Tim’s blood counts continue to drop (this is good) and are 0.2 now, down from 14.8 yesterday. ATG was done without incident then fludarabine and then ara-c. 4 units of platelets went up, and tonight final dose of ATG and then Albumin due to protein loss. Unfortunately Tim’s NG tube got blocked and many attempts were tried to unblock it using bicarb of soda. It didn’t work so they tried good old coke cola but that didn’t even work. (Not sure why anyone would drink it if it is so strong it could unblock a feeding tube!) So the NG tube had to be removed and replaced—which is an unpleasant procedure.Family arrived with umpteen suitcases. They have a motel behind the RCH or about 3 minute walk away. Kids had a good trip but the younger ones are pretty tired and ratty which caused a few sibling fights at the hospital. Despite that it was good to see each other again and Tim looks really well. There is even talk of a couple of days out for him over the weekend—but doctors expect him to get really sick next week.

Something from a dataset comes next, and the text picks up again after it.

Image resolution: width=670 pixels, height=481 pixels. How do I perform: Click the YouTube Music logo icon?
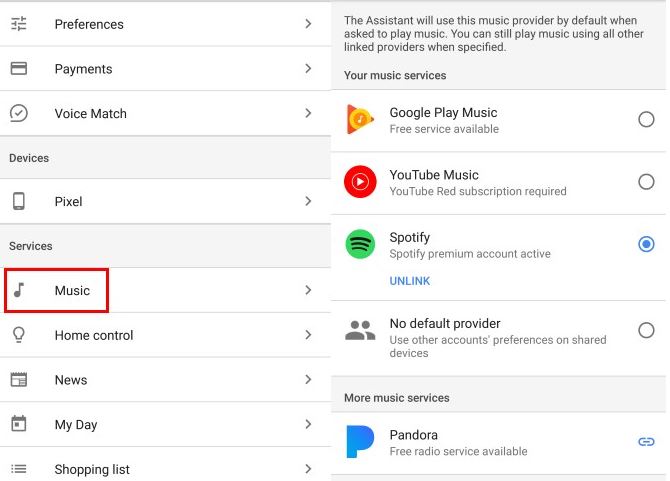[360, 182]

Again Matt has been a great support. One of the nurses praised his efforts over the past 5 days and admired his care for his brother and help to his mother, and maturity for a 13 year old under such stressful and worrying family matters. We will give him the day off tomorrow and allow Jess and Sarah to spend some quality time with Tim.

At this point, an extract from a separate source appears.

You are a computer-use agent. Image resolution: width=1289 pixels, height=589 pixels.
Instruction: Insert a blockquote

Philip would like to publicly recognise the support of his employer (Applied Chemicals) and friends at work who have been on this journey for over 15 months. It’s a great company to work for.
Tim is having his Lumbar Puncture tomorrow so needs to fast from 5.00am. Anxious for the results as it will show if he has cancer cells in his CNS (spine and brain).
THURSDAY Dec 5...day 6
7.30am Tim awoke with a spiked temp of 39.3. Blood cultures taken. He has a slight cough today that is becoming more productive. Due for LP today so is currently fasting. He will start GCSF today to stimulate the bone marrow to kick start it into producing white blood cells—hopefully good ones and not blast cells.8:15am temp 39.9. Panadol given. Tim really thirsty, he has a dry mouth,allowed to suck on some ice. Dr. Michaela arrived - chest clear, no rash,nothing obvious. Ordered chest xray, samples of urine, faeces and nasal discharge and prescribed triple antibiotics (broad spectrum). LP still going ahead—another 4 units of platelets prior to LP. When febrile (Hi Temp) neutropenic (No Neutrophils) you tend to burn up / use more platelets hence the reasoning behind the decision for a platelet transfusion. This will reduce the risk of bleeding from the LP site. 9:05am temp 39.4—panadol taking effect.

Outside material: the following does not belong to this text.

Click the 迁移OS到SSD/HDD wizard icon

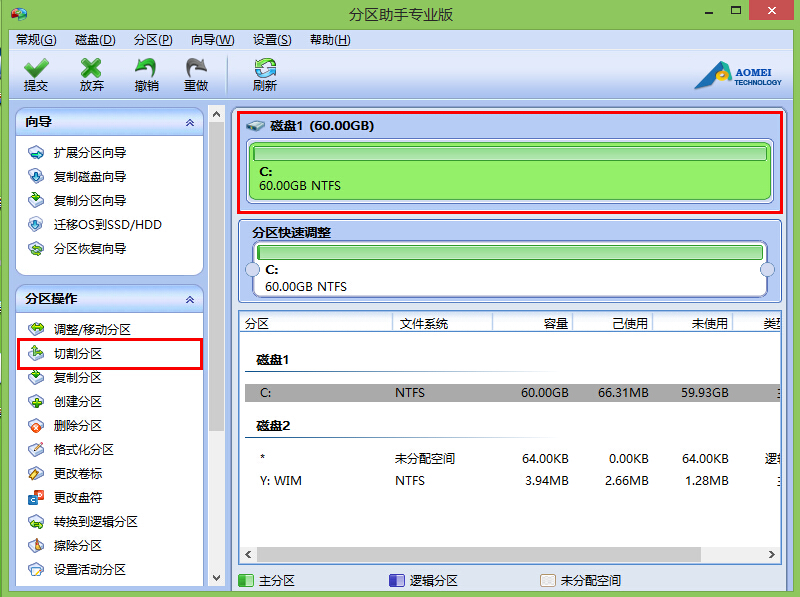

LP went well and Tim got through it like a trooper. Kent is happy with his progress to date, but it is only one day at a time. Off to Xray and then back to bed. Matt has decided to stay in hospital (not motel) and has not left Tim’s side. He continues to be very supportive of him.
Met with Barbara from the Qld Leukaemia Foundation. They have worked very hard to find us a house (as have so many other wonderful people) Philip, Jess & Sarah went out to have a look and were very impressed. It’s a 3 bedroom fully furnished house for 6—and the foundation is getting it set up for another 2 people. We are indebted to their generous support as we have the house for up to 6 months at this stage without any cost. It got’s the lot such as fridge and washing machine , TV, VCR, etc. They have arranged with the Vic foundation to freight the Tarago up from Melb and this will happen early next week. Again we can’t believe the help we have received.
Whilst all the “non-medical” things are falling into place we still have a very long way to go with Tim.
We found the Rainbow room today at the RCH which has dedicated volunteers, the kids can hang out there happily as they please. Lots of activities and fun things to do. Even got its own radio station and Sarah is in her element—she got on the hospital in-house TV show as the barrel girl. Andrew & Nicholas LOVE the electronic games.
Tim spiked another temp late in the day and was unwell for a few hours but then came good. It’s amazing how he can bounce back so quickly.
LP result tomorrow—nervous wait.
Family had an early night (8.30 bed) as everyone is a bit tired and grumpy.